This book contains a chapter titled "Hidden variables", and some things said there should be commented. Jauch writes (p. 111),
In section 7-1 we show with a thought-experiment (due to Einstein) that it is in general not possible to assign definite values to all the observable quantities of a physical system. This leaves open the question whether there might not exist in principle unobservable quantities (hidden variables) which would account for the probabilistic feature of the observed states, due to our ignorance of these variables. After a short preparatory section (7-2) we give a precise definition of hidden variables in section 7-3 and prove the theorem which shows that the existence of hidden variables of this kind is in contradiction with the empirical facts.
Jauch's book appeared in 1968, that's 16 years after Bohm's hidden variables theory. It thus appears a strange enterprise to me that Jauch tries to prove a theorem that excludes the existence of hidden variables theories satisfying a certain "precise definition"; the mere existence of Bohmian mechanics implies, of course, that Jauch's "precise definition" cannot be sensible. Let me remark also that it is not the main point about hidden variables theories to make quantum mechanics deterministic, as Jauch stresses ("which would account for the probabilistic feature of the observed states, due to our ignorance of these variables"), but rather to resolve the inconsistencies arising, among others, from the measurement problem.
Second, note that when saying "This leaves open the question...", Jauch gives the impression that it is unknown whether or not hidden variables theories exist; why doesn't he clearly say that hidden variables theories do exist, and refer to Bohm?
Third, Jauch indicates the additional variables would be "in principle unobservable quantities" because he knows every physicist would be skeptical about something "in principle unobservable". But, of course, the additional variables in Bohm's theory, namely the particle positions, are everything but unobservable! You simply put a photographic plate in the electron's way, and the dot you get is where the Bohmian trajectory hit the plate.

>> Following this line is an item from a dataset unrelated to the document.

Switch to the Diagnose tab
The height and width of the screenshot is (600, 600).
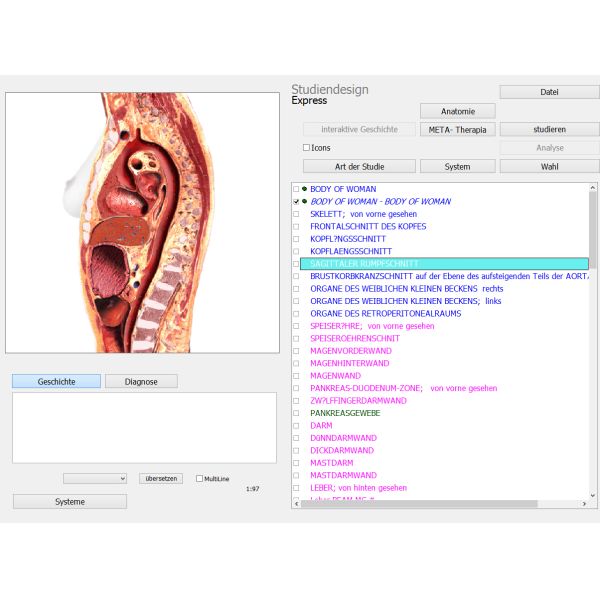coord(141,381)
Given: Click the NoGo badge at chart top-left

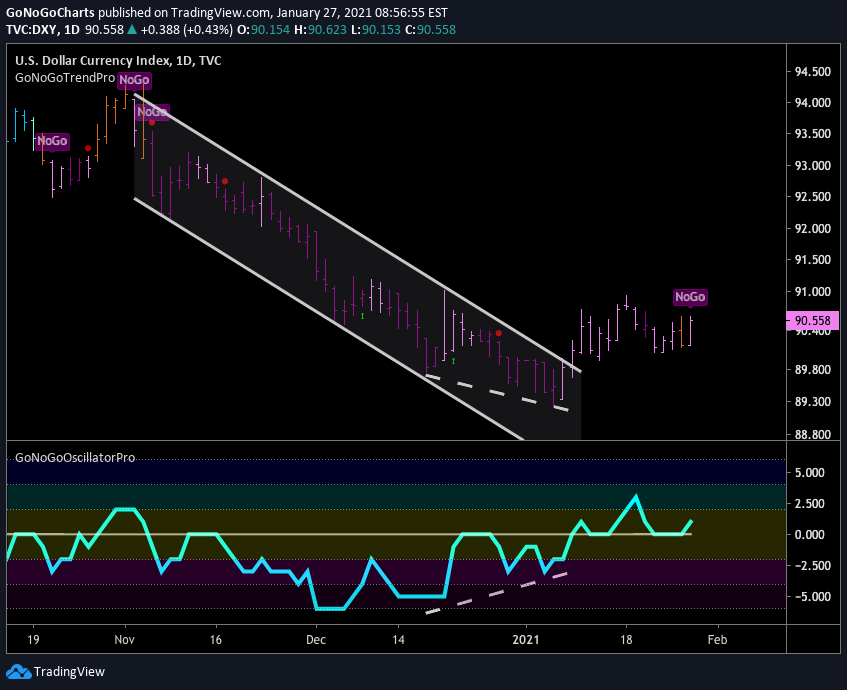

Jauch's no-hidden-variables proof
Now let's take a look at Jauch's proof against hidden variables. He holds that in a hidden variables theory, the experimental results come about deterministically (which is true in Bohmian mechanics) and therefore, knowledge of the hidden variables would allow us to predict the measurement result of any "observable" (which is not true in Bohmian mechanics, because two different experimental set-ups that would "measure" the same "observable" in orthodox theory might yield different results when fed with the same Bohmian state - wave function and particle positions - of the "measurement object"). Thus, according to a hidden variables theory, repeating the same experiment with the same initial state of the object will yield the same result again and again (which is true in Bohmian mechanics only if it's the same experiment), so, in hidden variables theories, states are dispersion-free in the sense that they assign a unique value to every observable (which is not true in Bohmian mechanics). But, in the chapter before, Jauch had defined that "state" means a mapping that assigns a number between zero and one to every (closed) subspace of Hilbert space, and that adds when we add orthogonal subspaces. It is Gleason's theorem that says these mappings correspond to density matrices. Now Jauch proves that, based on his definition of state, there are no dispersion-free states. That is, he only proves that there is no density matrix that will give weight either zero or one to every subspace. In formulas: what he proves is that you cannot find a trace-one operator W such that for every projection P, tr(WP) is either zero or one.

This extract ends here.